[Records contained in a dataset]
▬▬▬

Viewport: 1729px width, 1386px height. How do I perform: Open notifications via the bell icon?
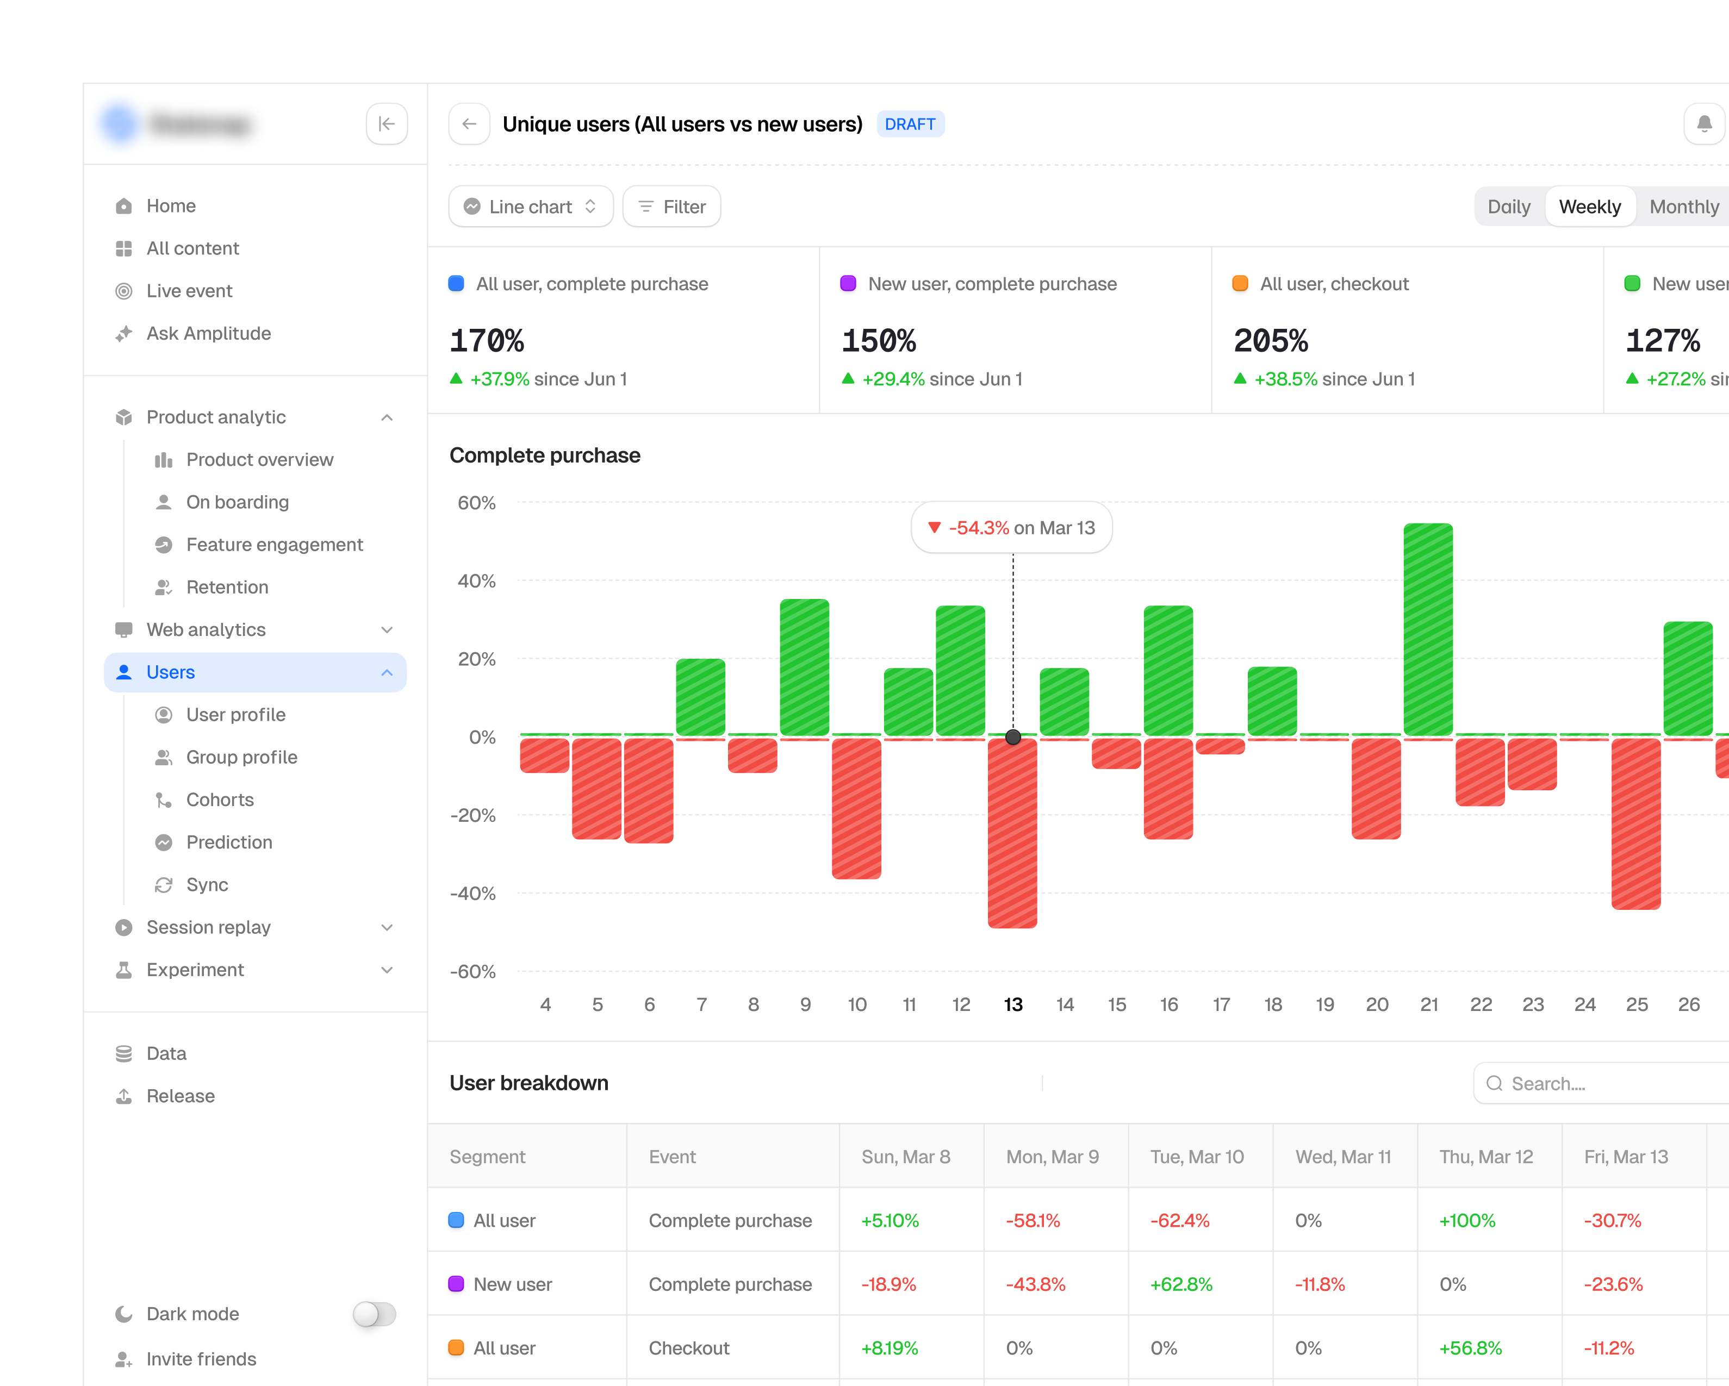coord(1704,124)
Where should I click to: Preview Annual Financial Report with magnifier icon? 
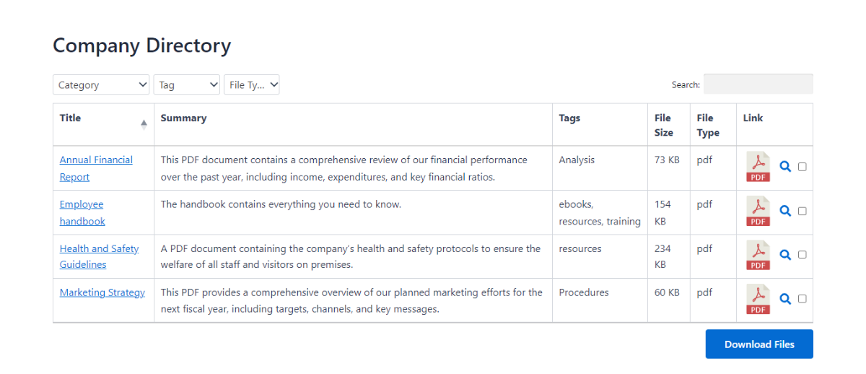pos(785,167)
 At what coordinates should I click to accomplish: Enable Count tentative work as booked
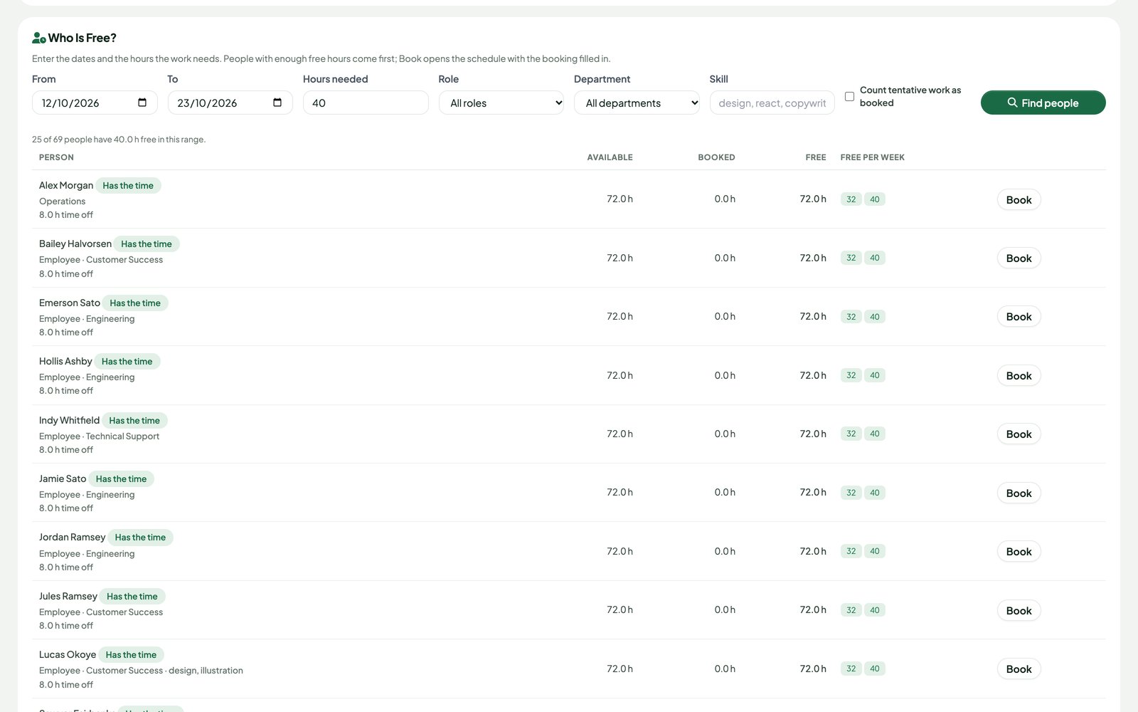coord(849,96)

▬▬▬

Exactly the lines from the one containing "At what coordinates" to the end of the records above, both end lines included, are to be printed, and no pictures with them.

[Response area]
 At what coordinates should I click to accomplish: Enable Count tentative work as booked
coord(849,96)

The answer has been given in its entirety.